◆ やること:
1. 抜粋のうち「そんなある日、私のもとに小さな小包が届きました。」から始まり「るスコップのような感じです。」で終わる部分を、「ホストマザー」を「ホストファミリー」に置き換えて書き直すこと。
2. 抜粋によると、届いた小包はもともとどこの住所あてに送られていたか。

◆ 文書の抜粋:
######

このアパート探しがまた、超難航したのですが・・・この話はまた、別の機会にするとしましょう。。。ハチ


そして、学校の契約も切れ、クイーンズカレッジでの授業が始まるまでのつかの間の夏休みに、私たちはようやく決まったアストリアのアパートで、二人で暮らし始めました。

やっとのことで安心できる場所を得てホッとした私は、今までの疲れがどっとでたのか、引越早々、熱を出して寝込んでしまいました。ベッドから起き上がることもできない日が続き、そうしている間に、クイーンズカレッジのESLの授業が始まってしまったので、数日遅れでの入学になってしまいました。でも、アストリアでのGとの生活は、本当に楽しくて幸せで・・・私は、少しずつ、少しずつ、元気を取り戻していきました。


そんなある日、私のもとに小さな小包が届きました。

引っ越したばかりだし、日本の家族から何か送ってくるという知らせもなかったので・・ちょっとビックリしました。
宛名を見てみると、確かに私の名前ですが、ブルックリンのホストマザーの住所に送られたものでした。
引越したことは、日本の家族や友人も知っているし、誰もホストマザー宅に手紙や物を送るであろう人はいなかったのですが、新居に引っ越したのを機に、”念のため”、郵便局に転居届けを出してあったので、転送されてきたのでした。

「でも、なんだろう・・・・・・?」

差出人は、どこかのお店のようでした。
私はとりあえず、箱をあけてみることにしました。(今考えると、危ない行動ですが。汗)


箱の中にはなにか・・・クルクルドライヤーの本体部分ようなものがみえました。取り出してみると、そのクルクルドライヤーのようなものの先に、紫色で三角のものがついていました。ちょうど、子供が砂遊びをするスコップのような感じです。

「何だろ・・・・・・・・・・・・?」

見たこともないものでした。買った覚えももちろんありません。


「これはおかしい!」
とにかくGに連絡しなければ、と思った私は、GのBeeper(ポケベル)を鳴らしました。

######

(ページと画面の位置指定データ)
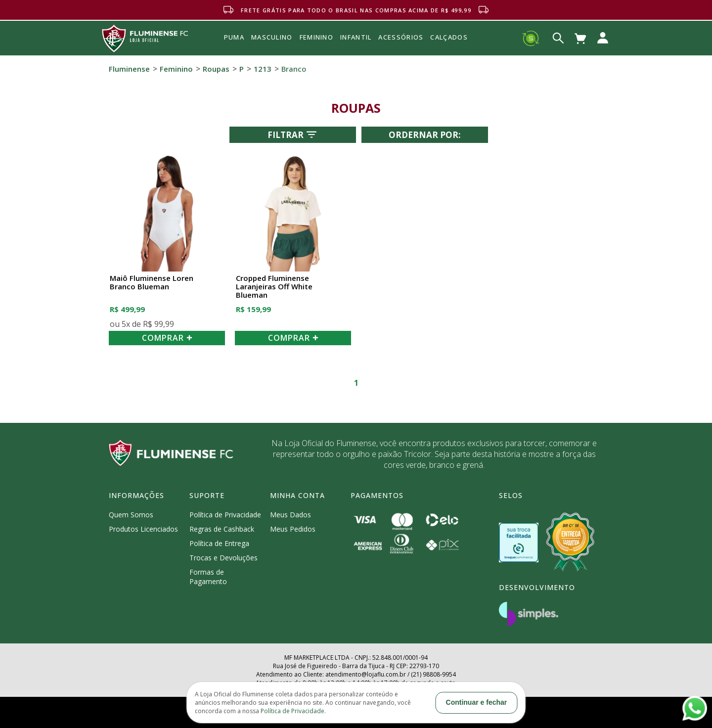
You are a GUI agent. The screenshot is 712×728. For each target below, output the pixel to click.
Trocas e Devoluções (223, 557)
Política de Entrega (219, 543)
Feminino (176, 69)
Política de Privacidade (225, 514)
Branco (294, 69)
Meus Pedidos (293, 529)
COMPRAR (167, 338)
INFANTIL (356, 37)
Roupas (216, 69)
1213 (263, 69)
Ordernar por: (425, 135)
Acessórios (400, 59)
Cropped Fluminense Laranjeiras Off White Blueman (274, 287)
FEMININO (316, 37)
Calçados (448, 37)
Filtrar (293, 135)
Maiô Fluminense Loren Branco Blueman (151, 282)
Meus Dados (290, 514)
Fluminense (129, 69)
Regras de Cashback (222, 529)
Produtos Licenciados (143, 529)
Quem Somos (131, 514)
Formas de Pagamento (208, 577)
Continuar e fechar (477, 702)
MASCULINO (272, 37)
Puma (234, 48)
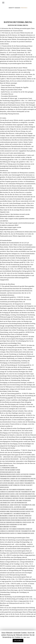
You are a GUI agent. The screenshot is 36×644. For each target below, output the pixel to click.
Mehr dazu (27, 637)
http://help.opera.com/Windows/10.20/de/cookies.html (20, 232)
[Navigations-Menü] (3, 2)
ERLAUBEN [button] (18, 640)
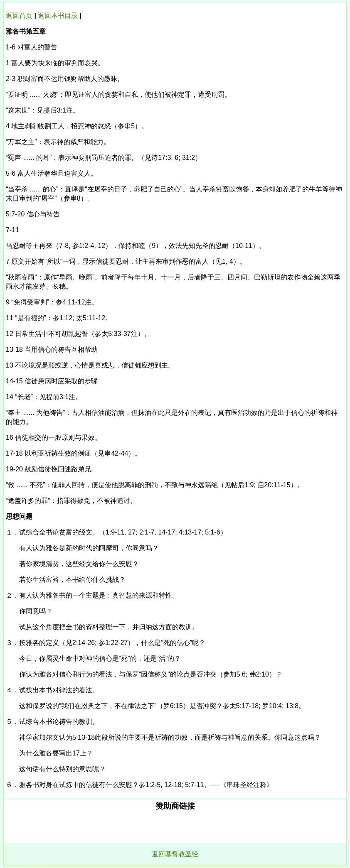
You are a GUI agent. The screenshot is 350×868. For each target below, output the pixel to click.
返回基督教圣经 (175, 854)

######

◆ 解答一覧:
1.
そんなある日、私のもとに小さな小包が届きました。

引っ越したばかりだし、日本の家族から何か送ってくるという知らせもなかったので・・ちょっとビックリしました。
宛名を見てみると、確かに私の名前ですが、ブルックリンのホストファミリーの住所に送られたものでした。
引越したことは、日本の家族や友人も知っているし、誰もホストファミリー宅に手紙や物を送るであろう人はいなかったのですが、新居に引っ越したのを機に、”念のため”、郵便局に転居届けを出してあったので、転送されてきたのでした。

「でも、なんだろう・・・・・・?」

差出人は、どこかのお店のようでした。
私はとりあえず、箱をあけてみることにしました。(今考えると、危ない行動ですが。汗)


箱の中にはなにか・・・クルクルドライヤーの本体部分ようなものがみえました。取り出してみると、そのクルクルドライヤーのようなものの先に、紫色で三角のものがついていました。ちょうど、子供が砂遊びをするスコップのような感じです。

2. ブルックリンのホストマザーの住所あてだった。